On Friday, Ellen was still, stubbornly, alive, and over her morning toast Bessie announced to Dora that she would go home that afternoon. Her family needed her. On Saturday they were to drive westward from Surrey to Lyme Regis. Everything was settled. It could not be altered now. Everything was planned. They had an AA route map. Joe, Robert and Chrissie must not be disappointed. They could not go without her. They would not understand about towels and bed linen.
(Robert and Chrissie, now nineteen and sixteen, had mixed feelings about this family holiday. But tradition was tradition, and it was still the 1950s.)
Dora accepted Bessie’s decision meekly. Of course Bessie’s plans must have priority. Family life took precedence over single-daughter life, middle-class Surrey life over Breaseborough life. If Dora had hoped to have company to see her through the last spasm of death, she did not show it. It was good of Bessie to have come all this way. It wasn’t anyone’s fault that Ellen had missed her cue. It couldn’t be helped.

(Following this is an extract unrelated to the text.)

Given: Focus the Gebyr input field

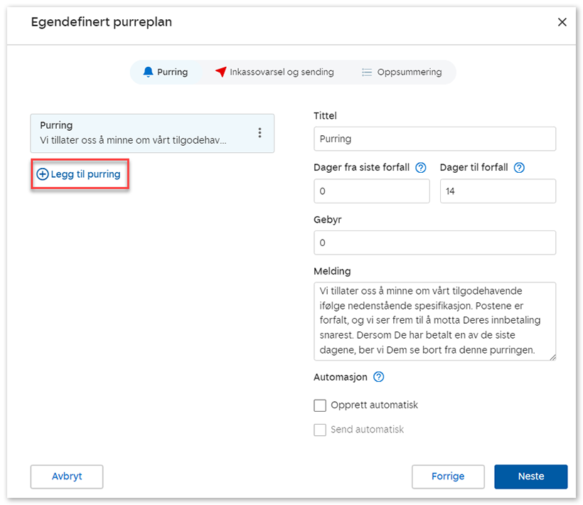Looking at the screenshot, I should tap(434, 243).
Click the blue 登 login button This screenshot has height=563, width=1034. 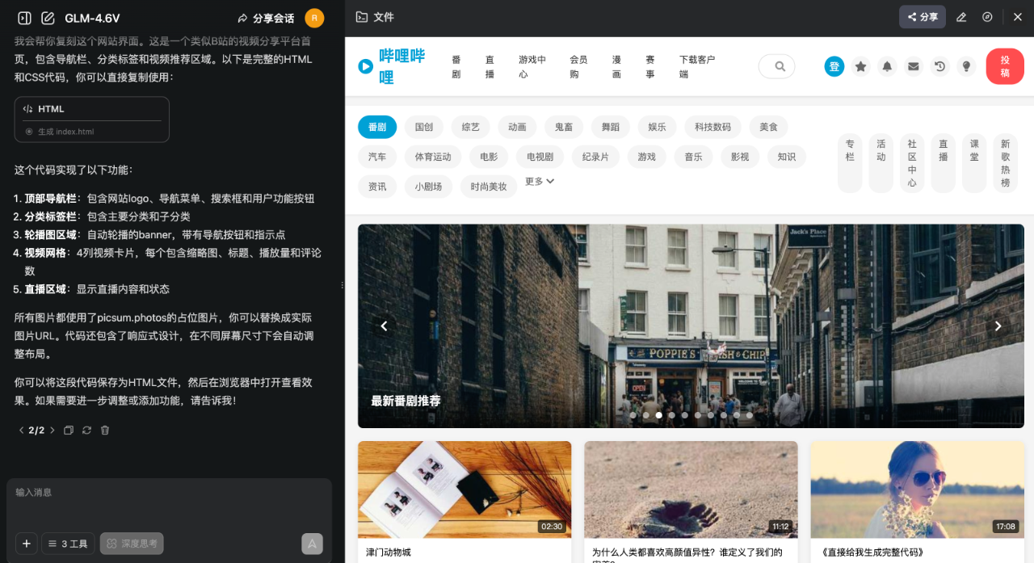[x=834, y=66]
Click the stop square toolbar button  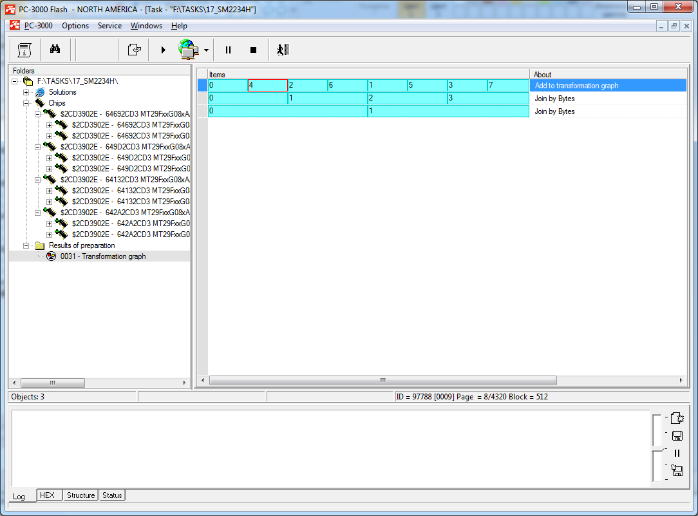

We must not give the impression that Bessie valued a family holiday above her mother’s life. She did not prefer the seaside to a deathbed, or pleasure to pain. That was not the kind of person she was. But she had made plans, and she would stick to them. Rigidity, not selfishness, by now ruled her life. Dora understood this, and knew she could not argue with it. Ellen, had she been in a fit condition, would have understood it too. Ellen would have approved of Bessie’s decision. She would have done the same herself. Maybe she had done the same he
rself.
So Bessie said good-bye to her mother, and promised to come again soon. Her mother glared at her from rheumy bloodshot eyes. She was heard by both daughters to mutter, ‘That’s a likely story,’ though neither of them ever admitted that they had heard these words, so they lack confirmation. Maybe they misheard? But those were what Ellen’s last words to her elder daughter were thought to have been.
On the train on the way down, Bessie could not settle to her novels, or to the stories of the man-eating tigers of Kumaon. The binding of the tiger book was in very poor condition: it looked as though somebody had dropped it in the bath. She must get Chrissie to make it clear, when she took it back, that it hadn’t been her.
Bessie gazed out of the window and felt a slurry of misery rising in her. The self-pity of childhood possessed her. It had all been too difficult, the odds against her had been too high, she had been defeated.
She couldn’t afford to think like this. She started to count her assets as the train approached Derby. One husband, a loyal, successful, patient professional man. Two children, one of either sex, and in the right order. A large detached house with grounds. A good summer coat, in one of the new cotton blends, a decent pair of well-polished shoes and a tidy hat. She wasn’t sure about the hat, but she was even less sure about her short-cropped, unpermed hair, although Monsieur Claude assured her each month that the cut suited her and that she looked delightful. The hat had a good label, so it couldn’t be very wrong, could it? A decent handbag, neither new nor old. And back at the big house in Surrey, at the house called Woodlawn, she had a fine pedigree cat called Smollett, a much finer cat than poor plebeian old Tibby.